# ACTIVITY:
Pictures in the data should be dropped; transcribe exactly the lines from the one that has "You are a computer-use agent." through the one that has "This screenshot has height=634, width=1144.".

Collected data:

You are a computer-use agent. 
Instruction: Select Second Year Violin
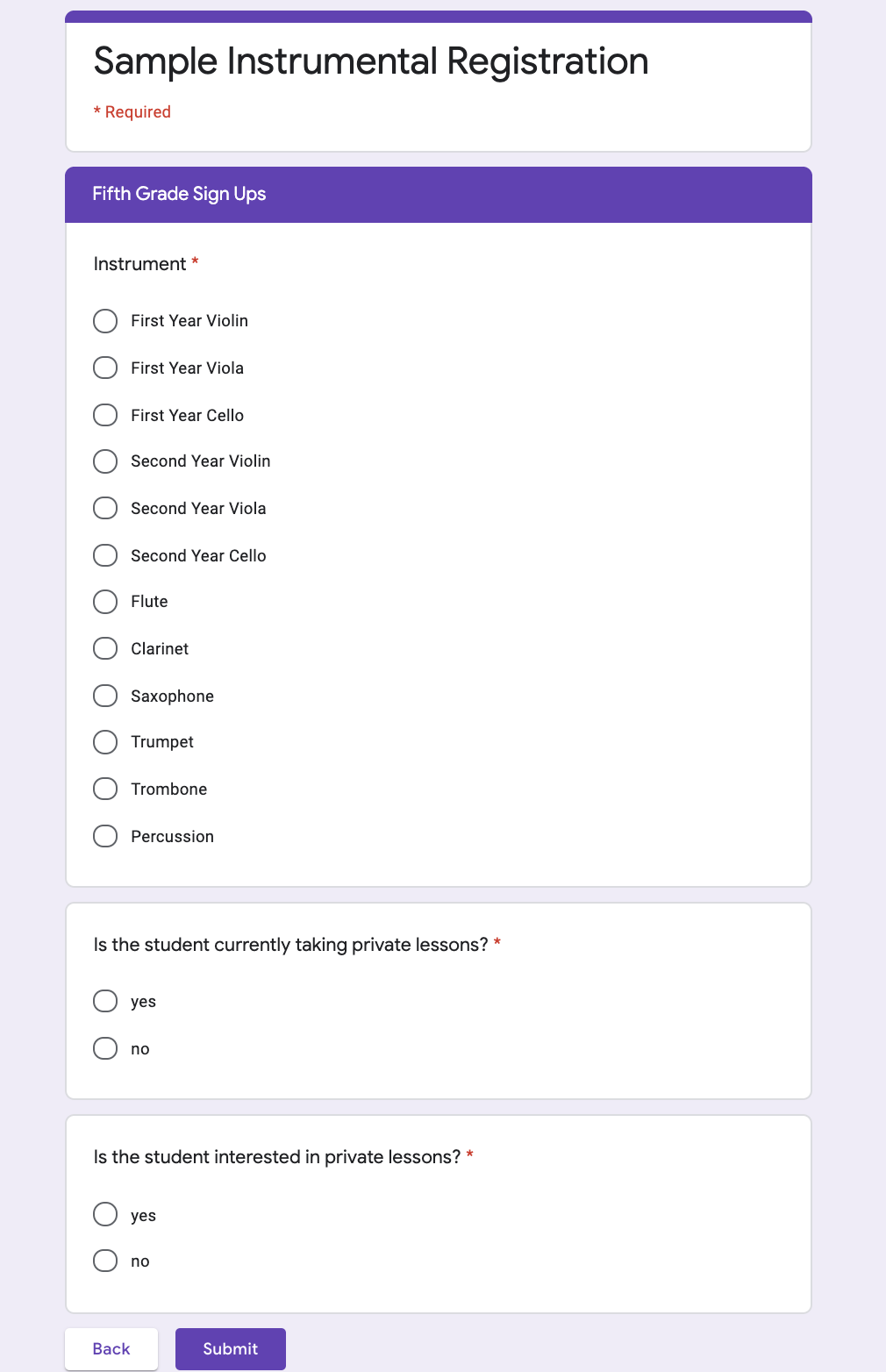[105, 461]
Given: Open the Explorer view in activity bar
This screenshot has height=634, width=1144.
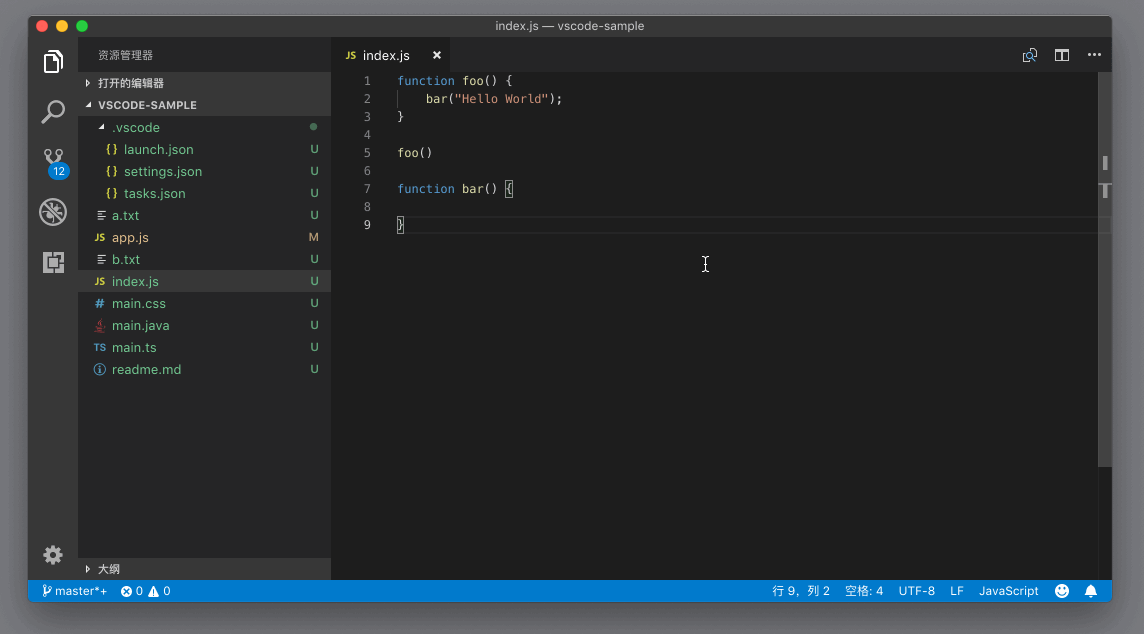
* * *
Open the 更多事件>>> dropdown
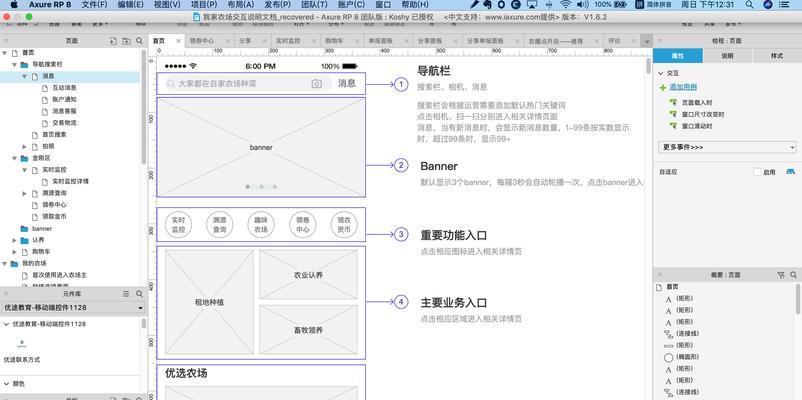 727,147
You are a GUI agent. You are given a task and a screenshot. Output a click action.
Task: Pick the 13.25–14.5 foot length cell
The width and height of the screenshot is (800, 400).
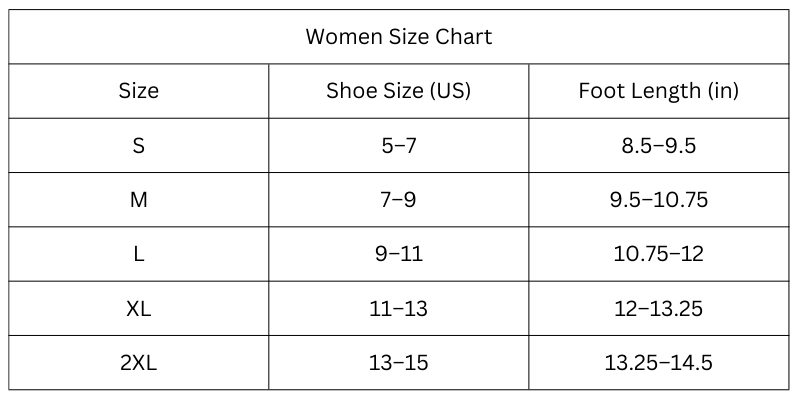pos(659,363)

# SOLUTION TO THIS PROBLEM:
You are a computer-use agent. 
Instruction: Select Second Year Violin
[105, 461]
Given: Open the Explorer view in activity bar
This screenshot has height=634, width=1144.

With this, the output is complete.